The scientists connect their concept to panpsychism, which regards everything as a thought or consciousness. The authors believe their “panpsychic self-simulation model” can even explain the origin of an overarching panconsciousness at the simulation’s foundational level, which “self-actualizes itself in a strange loop via self-simulation.” This panconsciousness also has free will and its various nested levels essentially have the ability to select what code to actualize, while making syntax choices. What is the goal of this consciousness? to generate meaning or information

If all of this is hard to grasp, the authors offer another interesting idea that may link your everyday experience to these philosophical considerations. Consider your dreams to be your own particular self-simulation, suggests the team. While they are rather primitive (by future super-intelligent AI standards), dreams tend to provide better resolution than current computer modeling and are a great example of the evolution of the human mind. As the scientists write, “What is most remarkable is the ultra-high-fidelity resolution of these mind-based simulations and the accuracy of the physics therein.”

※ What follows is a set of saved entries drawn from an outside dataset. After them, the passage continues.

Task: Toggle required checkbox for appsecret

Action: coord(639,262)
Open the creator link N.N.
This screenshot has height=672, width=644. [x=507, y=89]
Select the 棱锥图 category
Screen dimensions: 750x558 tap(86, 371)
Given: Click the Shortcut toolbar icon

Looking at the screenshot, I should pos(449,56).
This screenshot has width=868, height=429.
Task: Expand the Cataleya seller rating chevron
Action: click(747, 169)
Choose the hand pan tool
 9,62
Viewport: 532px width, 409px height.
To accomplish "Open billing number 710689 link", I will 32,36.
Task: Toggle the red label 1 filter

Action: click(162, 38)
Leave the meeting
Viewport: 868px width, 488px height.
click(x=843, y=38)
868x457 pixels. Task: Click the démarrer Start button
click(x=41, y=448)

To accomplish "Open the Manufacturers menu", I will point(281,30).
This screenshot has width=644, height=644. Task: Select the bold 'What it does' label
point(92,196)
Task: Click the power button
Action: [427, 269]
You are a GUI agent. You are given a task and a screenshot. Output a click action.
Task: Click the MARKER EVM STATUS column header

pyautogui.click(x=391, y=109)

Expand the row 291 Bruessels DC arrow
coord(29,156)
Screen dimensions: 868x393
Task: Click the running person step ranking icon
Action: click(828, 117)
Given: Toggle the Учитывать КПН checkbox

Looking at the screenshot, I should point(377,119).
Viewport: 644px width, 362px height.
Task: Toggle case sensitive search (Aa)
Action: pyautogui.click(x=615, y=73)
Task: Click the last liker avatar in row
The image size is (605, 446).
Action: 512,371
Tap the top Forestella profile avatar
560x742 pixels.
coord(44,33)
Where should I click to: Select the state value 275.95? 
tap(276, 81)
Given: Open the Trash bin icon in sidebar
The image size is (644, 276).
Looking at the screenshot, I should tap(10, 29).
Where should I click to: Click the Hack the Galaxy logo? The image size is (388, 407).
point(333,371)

They emphasize lucid dreams, in which the dreamer is aware that he or she is dreaming, as examples of very accurate simulations made by your mind that may be impossible to distinguish from any other reality. To that end, how do you know you’re not dreaming now that you’re sitting here reading this article? The experience appears to have a high resolution, but so do other dreams. It’s not too much of a reach to imagine that an extremely powerful computer that we may be able to make in not-too-distant future could duplicate this level of detail.

The team also believes that advancements in gene editing will allow us to make our own mind-simulations much more powerful in the coming years, allowing us to create designer consciousnesses for ourselves. We may also see minds emerging that do not require matter at all.

While some of these ideas are undoubtedly controversial in mainstream science circles, Klee and his collaborators respond, “We must critically think about consciousness and certain aspects of philosophy that are uncomfortable subjects for certain scientists.”